What is expected
Search the records for the string "width", then copy each line that has it.

Stored data
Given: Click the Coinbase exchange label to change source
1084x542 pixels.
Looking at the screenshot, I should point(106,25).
* * *
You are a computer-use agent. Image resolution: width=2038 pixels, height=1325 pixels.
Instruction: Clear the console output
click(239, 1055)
* * *
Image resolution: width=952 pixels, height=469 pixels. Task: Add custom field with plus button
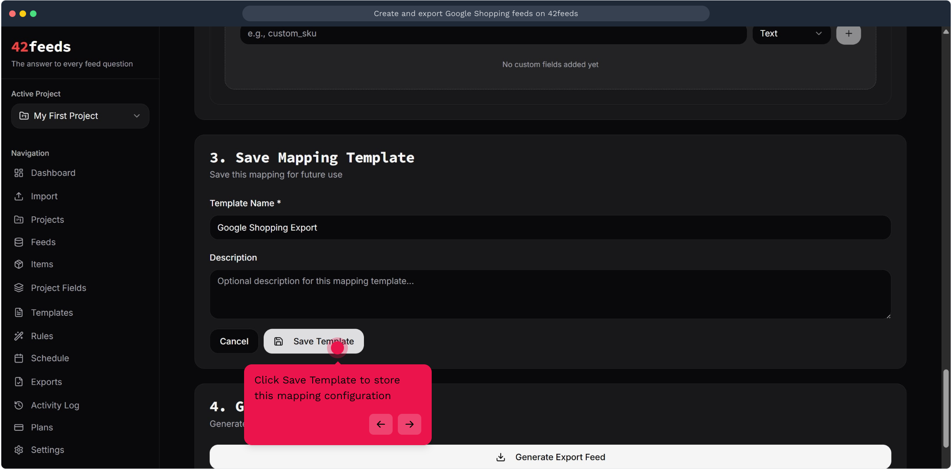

Reply
You are a computer-use agent. Image resolution: width=2038 pixels, height=1325 pixels.
Image resolution: width=952 pixels, height=469 pixels. Task: Add custom field with plus button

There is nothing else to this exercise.